What else is needed apart from coursework?
To be a credible candidate for any career that impacts the health of others, you must be able to show that you are a person with humanitarian ideals; this can be done through your volunteer work. You will need to find an area of service that fits your personality and your aspirations, and establish a strong record of contribution to it. Medical and other admissions committees can see the difference between a commitment to service over years, and a few scattered service days undertaken for the sake of the application.
You must also be able to show that you are resilient, ethical, able to negotiate intercultural difficulties, and a team worker. Letters of recommendation from your professors and others are helpful for this.
If you ask to be considered for membership in a profession you must show that you are knowledgeable about what you are asking for, and how good a match your personal characteristics are.
Shadowing experiences are an excellent start. Volunteering and paid jobs in healthcare are also rewarding and useful.
Membership in student societies appropriate to your chosen field help you gain knowledge of how things are done.
Your score on the national admissions test (MCAT, DAT, PCAT, OAT, GRE etc) is one of the most important parts of your application. Scores considered “competitive” can be found on individual professional school websites.
Most schools require that you earned good grades in your science courses. A perfect 4.0 is not necessary, but you should maintain a GPA of 3.4 or better; the higher your score, the more competitive you will be.
When should I start preparing for application to a health professional school?
You can start when you are still in high school. Gain a solid background in science, and find an area of community service that fits your personality and your aspirations. Establish a strong record of contribution to it. Medical and other admissions committees can see the difference between a commitment to service over years, and a few scattered service days undertaken for the sake of the application.

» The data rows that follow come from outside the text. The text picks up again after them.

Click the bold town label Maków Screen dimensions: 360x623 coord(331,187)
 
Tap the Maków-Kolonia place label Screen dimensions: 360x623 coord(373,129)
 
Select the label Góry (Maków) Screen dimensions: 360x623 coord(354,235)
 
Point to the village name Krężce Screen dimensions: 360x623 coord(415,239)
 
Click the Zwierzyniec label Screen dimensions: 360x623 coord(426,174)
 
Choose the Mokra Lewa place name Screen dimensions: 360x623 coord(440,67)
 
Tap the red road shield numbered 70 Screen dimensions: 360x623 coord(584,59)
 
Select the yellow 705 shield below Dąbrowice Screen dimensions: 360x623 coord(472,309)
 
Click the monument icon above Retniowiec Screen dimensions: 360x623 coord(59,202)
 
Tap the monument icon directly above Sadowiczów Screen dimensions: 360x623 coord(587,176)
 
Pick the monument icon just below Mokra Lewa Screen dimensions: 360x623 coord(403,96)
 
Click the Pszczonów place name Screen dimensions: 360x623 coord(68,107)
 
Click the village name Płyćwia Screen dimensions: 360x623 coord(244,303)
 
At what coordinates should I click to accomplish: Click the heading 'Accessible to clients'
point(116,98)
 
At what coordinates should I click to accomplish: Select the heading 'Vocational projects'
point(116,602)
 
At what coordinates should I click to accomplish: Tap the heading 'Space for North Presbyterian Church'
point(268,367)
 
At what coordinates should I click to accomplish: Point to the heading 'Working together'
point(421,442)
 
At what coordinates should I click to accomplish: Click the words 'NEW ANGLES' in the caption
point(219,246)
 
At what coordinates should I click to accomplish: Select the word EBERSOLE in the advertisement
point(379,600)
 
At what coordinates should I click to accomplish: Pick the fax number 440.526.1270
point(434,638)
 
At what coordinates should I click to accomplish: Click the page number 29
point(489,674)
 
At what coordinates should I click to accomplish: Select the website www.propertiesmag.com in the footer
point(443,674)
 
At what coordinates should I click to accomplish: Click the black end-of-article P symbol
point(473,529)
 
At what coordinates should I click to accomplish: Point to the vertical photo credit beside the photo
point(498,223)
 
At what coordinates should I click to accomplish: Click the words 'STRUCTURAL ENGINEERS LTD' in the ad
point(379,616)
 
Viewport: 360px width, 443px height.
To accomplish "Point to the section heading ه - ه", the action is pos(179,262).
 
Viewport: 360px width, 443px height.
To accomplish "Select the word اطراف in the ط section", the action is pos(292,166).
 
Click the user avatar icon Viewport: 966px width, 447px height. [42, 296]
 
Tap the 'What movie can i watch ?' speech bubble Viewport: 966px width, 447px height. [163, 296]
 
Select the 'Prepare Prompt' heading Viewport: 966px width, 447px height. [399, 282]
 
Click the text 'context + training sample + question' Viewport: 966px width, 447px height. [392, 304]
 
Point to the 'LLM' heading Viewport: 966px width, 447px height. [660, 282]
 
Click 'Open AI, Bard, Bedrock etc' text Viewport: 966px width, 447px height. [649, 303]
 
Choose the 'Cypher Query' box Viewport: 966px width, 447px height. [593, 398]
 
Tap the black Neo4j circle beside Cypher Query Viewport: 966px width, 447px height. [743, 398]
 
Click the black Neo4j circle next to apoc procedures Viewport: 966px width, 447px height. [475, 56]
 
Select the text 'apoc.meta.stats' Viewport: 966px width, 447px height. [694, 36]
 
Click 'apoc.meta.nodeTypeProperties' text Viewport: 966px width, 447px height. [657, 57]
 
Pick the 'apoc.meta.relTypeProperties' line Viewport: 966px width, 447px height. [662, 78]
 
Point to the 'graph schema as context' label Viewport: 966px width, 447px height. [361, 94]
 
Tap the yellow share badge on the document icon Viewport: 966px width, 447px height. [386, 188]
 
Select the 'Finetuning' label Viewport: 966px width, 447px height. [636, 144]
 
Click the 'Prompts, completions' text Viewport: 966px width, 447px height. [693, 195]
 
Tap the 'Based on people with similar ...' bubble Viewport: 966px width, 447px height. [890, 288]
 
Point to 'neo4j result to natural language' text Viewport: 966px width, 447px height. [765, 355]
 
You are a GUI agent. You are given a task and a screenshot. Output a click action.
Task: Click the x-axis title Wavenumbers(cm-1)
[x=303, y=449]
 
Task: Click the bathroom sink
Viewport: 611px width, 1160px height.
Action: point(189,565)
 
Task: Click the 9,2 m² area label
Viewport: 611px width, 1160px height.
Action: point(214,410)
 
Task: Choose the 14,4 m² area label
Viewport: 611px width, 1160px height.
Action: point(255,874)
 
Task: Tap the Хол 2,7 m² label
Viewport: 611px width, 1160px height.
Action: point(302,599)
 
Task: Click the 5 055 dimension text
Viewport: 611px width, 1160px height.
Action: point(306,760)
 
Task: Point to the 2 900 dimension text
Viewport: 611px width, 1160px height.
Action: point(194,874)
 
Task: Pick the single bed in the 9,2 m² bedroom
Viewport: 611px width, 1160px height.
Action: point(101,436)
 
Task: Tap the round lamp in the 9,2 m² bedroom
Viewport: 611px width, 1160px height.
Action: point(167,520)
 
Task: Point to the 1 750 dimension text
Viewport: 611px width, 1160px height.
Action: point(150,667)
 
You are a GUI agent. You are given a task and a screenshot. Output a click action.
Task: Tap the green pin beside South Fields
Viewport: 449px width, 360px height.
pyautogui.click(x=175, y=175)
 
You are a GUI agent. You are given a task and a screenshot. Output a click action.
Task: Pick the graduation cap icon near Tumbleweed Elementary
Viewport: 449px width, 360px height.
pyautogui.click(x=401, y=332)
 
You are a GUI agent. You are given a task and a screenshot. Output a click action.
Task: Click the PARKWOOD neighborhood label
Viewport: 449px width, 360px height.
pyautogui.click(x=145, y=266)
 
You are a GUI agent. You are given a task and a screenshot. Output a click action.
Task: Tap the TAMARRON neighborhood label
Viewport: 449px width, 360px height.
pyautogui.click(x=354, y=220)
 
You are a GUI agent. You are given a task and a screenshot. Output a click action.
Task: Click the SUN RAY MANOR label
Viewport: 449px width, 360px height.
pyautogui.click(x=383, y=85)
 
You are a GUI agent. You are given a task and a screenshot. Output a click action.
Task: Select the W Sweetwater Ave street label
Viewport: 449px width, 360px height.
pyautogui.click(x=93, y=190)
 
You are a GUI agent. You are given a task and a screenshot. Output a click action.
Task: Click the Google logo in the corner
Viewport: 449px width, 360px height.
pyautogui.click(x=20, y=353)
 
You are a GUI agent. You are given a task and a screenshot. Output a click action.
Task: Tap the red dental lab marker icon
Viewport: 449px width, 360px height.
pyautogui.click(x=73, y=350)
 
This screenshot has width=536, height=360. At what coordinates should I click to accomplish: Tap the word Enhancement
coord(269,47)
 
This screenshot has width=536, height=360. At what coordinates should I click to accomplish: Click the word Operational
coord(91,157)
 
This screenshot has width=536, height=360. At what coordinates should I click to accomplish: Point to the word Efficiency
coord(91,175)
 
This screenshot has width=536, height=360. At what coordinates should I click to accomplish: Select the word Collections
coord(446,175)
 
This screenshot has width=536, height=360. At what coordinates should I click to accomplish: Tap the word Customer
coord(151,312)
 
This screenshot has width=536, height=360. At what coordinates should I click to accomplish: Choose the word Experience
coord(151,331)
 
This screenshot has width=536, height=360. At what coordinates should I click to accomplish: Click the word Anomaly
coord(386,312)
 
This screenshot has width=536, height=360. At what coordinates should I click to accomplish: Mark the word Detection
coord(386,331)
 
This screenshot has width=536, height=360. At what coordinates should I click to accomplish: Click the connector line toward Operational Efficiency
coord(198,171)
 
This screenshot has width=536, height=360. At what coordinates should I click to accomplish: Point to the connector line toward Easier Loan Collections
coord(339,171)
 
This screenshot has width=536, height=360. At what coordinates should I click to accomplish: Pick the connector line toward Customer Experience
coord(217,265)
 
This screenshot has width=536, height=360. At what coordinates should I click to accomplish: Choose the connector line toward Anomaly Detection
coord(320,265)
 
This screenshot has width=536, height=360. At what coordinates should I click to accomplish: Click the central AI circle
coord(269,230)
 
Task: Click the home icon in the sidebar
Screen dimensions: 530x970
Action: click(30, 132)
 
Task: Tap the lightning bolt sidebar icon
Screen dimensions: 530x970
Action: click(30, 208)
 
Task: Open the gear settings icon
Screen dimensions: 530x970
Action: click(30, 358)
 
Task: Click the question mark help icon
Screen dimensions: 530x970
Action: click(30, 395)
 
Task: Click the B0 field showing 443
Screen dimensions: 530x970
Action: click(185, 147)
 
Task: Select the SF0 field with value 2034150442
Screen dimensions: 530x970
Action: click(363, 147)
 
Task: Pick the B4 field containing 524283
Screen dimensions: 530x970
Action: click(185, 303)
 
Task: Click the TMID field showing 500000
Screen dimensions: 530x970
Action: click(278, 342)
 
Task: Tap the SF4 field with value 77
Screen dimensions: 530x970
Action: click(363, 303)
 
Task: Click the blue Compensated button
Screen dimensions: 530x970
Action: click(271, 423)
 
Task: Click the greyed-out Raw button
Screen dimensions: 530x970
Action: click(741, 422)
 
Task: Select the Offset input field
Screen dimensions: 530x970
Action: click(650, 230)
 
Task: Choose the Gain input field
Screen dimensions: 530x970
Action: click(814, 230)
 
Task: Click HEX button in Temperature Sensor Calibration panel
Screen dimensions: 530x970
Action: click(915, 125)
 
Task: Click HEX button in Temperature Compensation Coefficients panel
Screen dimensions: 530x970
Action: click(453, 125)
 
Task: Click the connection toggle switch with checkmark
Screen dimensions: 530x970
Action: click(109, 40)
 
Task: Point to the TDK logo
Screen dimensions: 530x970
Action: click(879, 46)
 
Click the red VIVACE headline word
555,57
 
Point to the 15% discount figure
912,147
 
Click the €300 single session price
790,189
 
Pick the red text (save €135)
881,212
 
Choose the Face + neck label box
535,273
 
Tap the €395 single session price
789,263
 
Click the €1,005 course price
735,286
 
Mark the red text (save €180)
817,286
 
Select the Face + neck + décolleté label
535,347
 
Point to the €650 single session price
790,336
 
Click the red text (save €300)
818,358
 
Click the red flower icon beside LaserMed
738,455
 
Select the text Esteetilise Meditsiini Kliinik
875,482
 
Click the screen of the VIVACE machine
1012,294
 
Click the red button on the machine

Also, make opportunities to shadow as many practitioners in your field of interest as you can. This will let you know whether you have an affinity with the profession, or whether you need to consider other career options. You will find clinicians are only too willing to help the next generation in their field – all you have to do is ask in a way that considers their time and convenience.
Why do I need letters of support?
The admissions committee can see what your academic record is from your GPA and exam scores, and determine your motivation based on your personal statement that is part of the application. However, they also need assurance that you are of appropriate personality to join a health professions. Patients’ trust in their practitioner is paramount; therefore practitioners need to be honest, diligent, and compassionate. Admissions committees also need to know that you have the perseverance to complete the training and to manage a heavy workload. At Otterbein we get to know our students very well over the years as we are a small institution, and therefore faculty can write well-informed letters from personal experience.
What schools do Otterbein students apply to?
Because in-state tuition is much less expensive than out-of-state, many students apply to The Ohio State University Medical School, School of Dentistry, Optometry, or Veterinary Science. Additionally many pre-med students apply to Cincinnati University, Wright State University, or Ohio University (which offers a Doctor of Osteopathic medicine program). However, students have also been accepted at Yale, Berkeley, Johns Hopkins and other schools of national prominence, as well as universities on Long Island and Virginia Beach. There are several Physician’s Assistant programs in Ohio, all housed in smaller universities.